Nour Issam Ardakani (; born November 30, 2001) is a Lebanese singer, dancer and model. She currently represents Lebanon and the MENA region in Now United, a global pop group founded by Spice Girls manager Simon Fuller.

Career

2020 - present - Now United 
She was announced as the 16th member of the global pop group Now United on 21 September 2020 as Lebanon's representative, participated in the group's auditions and competed as a finalist with Ayla (علياء in Arabic), from the United Arab Emirates.

Before joining Now United, Nour had a band with her friends called Front Row.

Her first song as a member of Now United was Habibi. She later released the Arabic version of the song called حبيبي (Habibi in Arabic).

With the group and at the age of 19, Nour was the first Lebanese to be nominated for Meus Prêmios Nick, the Brazilian version of Nickelodion's Kids' Choice Awards.
Nour went on a global tour with Now United since March 11th,2022 (Wave Your Flag World Tour).

Interviews and editorials 
Nour was considered "arguably the biggest Gen Z role model in the Arab world" by Cosmopolitan Midde East in the article Nour Ardakani Is Putting Up a Now United Front.
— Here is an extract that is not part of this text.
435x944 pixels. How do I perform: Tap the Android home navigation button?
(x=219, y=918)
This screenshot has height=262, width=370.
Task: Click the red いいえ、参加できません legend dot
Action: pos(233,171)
She has also been interviewed by ET Arabia, The Insider, MTV Lebanon, Jornal Al Khaleej, Al Arabiya and Al Jadeed.

Some major music websites such as Variety, The National News, a NBC and Harper's Bazaar Arabia covered Nour's performance and her career.

Personal life 
Nour currently lives with her mother, father, and two siblings, Jad and Ryan, in her birthplace.

She is fluent in Arabic, English and French. She studied Nutrition and Business at the American University of Beirut.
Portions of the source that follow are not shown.